Data to use
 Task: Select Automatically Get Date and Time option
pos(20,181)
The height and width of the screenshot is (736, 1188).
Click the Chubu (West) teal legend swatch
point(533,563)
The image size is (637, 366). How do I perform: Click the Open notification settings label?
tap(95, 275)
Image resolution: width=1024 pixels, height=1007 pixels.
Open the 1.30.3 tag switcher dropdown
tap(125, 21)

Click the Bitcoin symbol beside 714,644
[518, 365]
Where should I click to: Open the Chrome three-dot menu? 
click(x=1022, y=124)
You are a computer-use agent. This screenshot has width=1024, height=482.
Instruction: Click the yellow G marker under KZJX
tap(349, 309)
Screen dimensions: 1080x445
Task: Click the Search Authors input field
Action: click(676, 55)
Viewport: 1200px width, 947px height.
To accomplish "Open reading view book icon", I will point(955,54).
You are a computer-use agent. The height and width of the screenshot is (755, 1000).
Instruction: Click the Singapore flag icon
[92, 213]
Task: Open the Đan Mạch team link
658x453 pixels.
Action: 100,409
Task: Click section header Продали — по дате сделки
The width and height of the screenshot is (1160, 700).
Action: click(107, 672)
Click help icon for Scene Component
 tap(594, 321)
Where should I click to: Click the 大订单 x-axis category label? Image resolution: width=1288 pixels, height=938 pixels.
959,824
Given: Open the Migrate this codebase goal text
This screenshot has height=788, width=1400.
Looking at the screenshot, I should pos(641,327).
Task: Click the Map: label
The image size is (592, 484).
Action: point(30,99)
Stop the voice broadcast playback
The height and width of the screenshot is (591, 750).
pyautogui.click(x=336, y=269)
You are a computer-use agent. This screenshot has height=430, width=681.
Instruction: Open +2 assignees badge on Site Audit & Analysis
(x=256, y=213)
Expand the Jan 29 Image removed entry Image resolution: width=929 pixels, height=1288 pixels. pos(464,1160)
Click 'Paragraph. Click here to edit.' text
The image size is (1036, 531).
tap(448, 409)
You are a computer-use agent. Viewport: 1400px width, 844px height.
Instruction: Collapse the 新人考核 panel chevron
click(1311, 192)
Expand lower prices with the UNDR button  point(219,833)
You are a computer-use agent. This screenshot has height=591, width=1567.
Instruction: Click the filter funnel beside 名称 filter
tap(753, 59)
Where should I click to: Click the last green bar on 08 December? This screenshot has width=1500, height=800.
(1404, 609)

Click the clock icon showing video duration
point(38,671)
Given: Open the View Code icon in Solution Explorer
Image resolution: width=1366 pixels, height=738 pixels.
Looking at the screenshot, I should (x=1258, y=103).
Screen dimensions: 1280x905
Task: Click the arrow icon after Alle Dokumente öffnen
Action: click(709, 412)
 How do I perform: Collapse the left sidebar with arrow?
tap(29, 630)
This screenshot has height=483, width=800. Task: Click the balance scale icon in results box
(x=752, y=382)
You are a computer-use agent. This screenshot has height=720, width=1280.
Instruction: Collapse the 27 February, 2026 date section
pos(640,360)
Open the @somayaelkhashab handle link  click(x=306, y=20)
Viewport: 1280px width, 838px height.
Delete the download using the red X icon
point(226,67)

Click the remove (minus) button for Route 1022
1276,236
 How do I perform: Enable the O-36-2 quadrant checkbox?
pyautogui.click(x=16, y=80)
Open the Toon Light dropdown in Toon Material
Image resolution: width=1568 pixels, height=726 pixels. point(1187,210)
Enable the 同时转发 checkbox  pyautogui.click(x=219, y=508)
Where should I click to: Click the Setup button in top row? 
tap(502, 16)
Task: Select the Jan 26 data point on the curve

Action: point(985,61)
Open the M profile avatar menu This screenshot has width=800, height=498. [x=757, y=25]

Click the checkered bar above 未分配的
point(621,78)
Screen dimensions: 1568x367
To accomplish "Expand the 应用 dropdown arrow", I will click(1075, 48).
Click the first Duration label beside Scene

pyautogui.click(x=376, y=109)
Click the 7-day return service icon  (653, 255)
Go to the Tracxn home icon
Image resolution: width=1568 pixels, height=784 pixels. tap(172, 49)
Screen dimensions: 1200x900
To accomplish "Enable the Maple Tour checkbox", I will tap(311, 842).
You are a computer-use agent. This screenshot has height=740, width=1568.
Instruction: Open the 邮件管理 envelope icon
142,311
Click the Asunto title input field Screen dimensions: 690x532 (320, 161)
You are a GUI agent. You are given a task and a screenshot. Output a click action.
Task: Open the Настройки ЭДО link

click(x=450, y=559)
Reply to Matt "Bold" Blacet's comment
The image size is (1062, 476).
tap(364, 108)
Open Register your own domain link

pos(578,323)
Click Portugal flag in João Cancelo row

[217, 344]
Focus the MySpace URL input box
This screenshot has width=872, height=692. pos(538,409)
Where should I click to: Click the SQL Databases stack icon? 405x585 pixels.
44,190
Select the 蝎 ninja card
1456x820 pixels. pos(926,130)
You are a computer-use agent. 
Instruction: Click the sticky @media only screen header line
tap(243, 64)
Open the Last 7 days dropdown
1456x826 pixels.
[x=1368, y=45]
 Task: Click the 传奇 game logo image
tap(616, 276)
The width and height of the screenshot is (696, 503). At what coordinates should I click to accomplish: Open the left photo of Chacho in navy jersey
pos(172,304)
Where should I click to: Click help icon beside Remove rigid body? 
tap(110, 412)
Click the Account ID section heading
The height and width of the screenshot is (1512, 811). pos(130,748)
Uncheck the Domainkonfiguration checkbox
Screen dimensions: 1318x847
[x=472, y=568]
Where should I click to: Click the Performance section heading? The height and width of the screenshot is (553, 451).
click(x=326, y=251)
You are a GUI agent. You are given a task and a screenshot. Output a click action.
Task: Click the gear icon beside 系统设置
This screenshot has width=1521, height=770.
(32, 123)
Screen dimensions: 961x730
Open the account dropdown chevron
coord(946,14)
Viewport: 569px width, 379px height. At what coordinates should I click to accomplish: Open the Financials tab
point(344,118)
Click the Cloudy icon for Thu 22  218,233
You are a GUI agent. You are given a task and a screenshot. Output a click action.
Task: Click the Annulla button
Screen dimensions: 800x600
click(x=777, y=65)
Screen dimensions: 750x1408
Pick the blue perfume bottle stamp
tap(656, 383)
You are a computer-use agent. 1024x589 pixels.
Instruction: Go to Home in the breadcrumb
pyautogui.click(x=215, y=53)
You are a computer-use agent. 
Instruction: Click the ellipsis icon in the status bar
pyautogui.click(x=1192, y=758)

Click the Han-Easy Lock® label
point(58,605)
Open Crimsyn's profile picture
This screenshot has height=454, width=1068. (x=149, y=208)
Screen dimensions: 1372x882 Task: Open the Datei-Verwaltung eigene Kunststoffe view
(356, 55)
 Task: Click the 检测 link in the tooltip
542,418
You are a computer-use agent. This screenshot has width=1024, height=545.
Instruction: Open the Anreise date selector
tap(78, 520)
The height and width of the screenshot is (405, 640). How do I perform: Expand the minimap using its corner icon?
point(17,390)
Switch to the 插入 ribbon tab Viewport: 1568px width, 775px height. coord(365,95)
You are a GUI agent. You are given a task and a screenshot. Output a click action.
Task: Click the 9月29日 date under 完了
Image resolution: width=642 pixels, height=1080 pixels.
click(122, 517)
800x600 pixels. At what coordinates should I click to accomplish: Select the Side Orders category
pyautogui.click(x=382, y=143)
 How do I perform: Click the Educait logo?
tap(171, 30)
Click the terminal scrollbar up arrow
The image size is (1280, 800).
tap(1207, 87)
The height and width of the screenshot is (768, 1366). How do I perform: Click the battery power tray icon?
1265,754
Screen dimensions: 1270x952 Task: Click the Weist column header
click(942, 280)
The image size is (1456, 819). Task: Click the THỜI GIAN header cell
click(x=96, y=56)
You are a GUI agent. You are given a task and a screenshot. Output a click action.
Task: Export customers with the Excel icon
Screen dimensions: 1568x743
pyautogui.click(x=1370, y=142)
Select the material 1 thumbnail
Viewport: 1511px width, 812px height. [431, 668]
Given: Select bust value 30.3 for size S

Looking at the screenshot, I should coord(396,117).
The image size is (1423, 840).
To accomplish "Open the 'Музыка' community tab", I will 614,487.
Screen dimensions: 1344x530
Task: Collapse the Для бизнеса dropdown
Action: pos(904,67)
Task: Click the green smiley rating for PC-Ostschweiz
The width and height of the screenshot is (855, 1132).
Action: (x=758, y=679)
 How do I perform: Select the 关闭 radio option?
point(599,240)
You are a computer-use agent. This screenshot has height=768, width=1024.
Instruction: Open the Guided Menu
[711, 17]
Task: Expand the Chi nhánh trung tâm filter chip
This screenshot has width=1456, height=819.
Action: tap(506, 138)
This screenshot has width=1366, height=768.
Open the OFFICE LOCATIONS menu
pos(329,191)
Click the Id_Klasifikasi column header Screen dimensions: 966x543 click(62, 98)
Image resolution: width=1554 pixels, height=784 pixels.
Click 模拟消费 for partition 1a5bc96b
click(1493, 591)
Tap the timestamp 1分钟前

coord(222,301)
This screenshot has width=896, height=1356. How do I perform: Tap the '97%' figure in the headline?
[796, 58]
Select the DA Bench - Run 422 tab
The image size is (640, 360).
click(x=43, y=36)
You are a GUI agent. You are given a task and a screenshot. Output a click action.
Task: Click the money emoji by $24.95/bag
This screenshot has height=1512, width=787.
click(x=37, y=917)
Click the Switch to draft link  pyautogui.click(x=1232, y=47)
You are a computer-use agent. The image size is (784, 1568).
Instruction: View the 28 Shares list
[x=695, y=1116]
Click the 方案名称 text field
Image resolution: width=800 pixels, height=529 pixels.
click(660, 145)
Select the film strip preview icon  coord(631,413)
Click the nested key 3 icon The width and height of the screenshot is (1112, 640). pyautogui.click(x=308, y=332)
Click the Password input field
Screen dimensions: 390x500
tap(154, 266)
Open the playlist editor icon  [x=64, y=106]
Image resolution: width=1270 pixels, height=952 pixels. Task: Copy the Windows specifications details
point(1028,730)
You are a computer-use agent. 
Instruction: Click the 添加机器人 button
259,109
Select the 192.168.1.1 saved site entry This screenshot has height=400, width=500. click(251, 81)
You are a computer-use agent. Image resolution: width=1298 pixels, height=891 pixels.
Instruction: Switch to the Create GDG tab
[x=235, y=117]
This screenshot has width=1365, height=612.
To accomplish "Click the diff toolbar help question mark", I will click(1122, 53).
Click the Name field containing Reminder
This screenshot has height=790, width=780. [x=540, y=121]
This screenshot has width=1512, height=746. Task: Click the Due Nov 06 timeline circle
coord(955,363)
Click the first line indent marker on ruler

Task objective
Output exactly one stretch of the listing: from the line containing "Viewport: 569px width, 379px" through the line containing "Click the terminal scrollbar up arrow", both end lines included.

Response box
Viewport: 569px width, 379px height. At what coordinates should I click to accomplish: Open the Financials tab
point(344,118)
Click the Cloudy icon for Thu 22  218,233
You are a GUI agent. You are given a task and a screenshot. Output a click action.
Task: Click the Annulla button
Screen dimensions: 800x600
click(x=777, y=65)
Screen dimensions: 750x1408
Pick the blue perfume bottle stamp
tap(656, 383)
You are a computer-use agent. 1024x589 pixels.
Instruction: Go to Home in the breadcrumb
pyautogui.click(x=215, y=53)
You are a computer-use agent. 
Instruction: Click the ellipsis icon in the status bar
pyautogui.click(x=1192, y=758)

Click the Han-Easy Lock® label
point(58,605)
Open Crimsyn's profile picture
This screenshot has height=454, width=1068. (x=149, y=208)
Screen dimensions: 1372x882 Task: Open the Datei-Verwaltung eigene Kunststoffe view
(356, 55)
 Task: Click the 检测 link in the tooltip
542,418
You are a computer-use agent. This screenshot has width=1024, height=545.
Instruction: Open the Anreise date selector
tap(78, 520)
The height and width of the screenshot is (405, 640). How do I perform: Expand the minimap using its corner icon?
point(17,390)
Switch to the 插入 ribbon tab Viewport: 1568px width, 775px height. coord(365,95)
You are a GUI agent. You are given a task and a screenshot. Output a click action.
Task: Click the 9月29日 date under 完了
Image resolution: width=642 pixels, height=1080 pixels.
click(122, 517)
800x600 pixels. At what coordinates should I click to accomplish: Select the Side Orders category
pyautogui.click(x=382, y=143)
 How do I perform: Click the Educait logo?
tap(171, 30)
Click the terminal scrollbar up arrow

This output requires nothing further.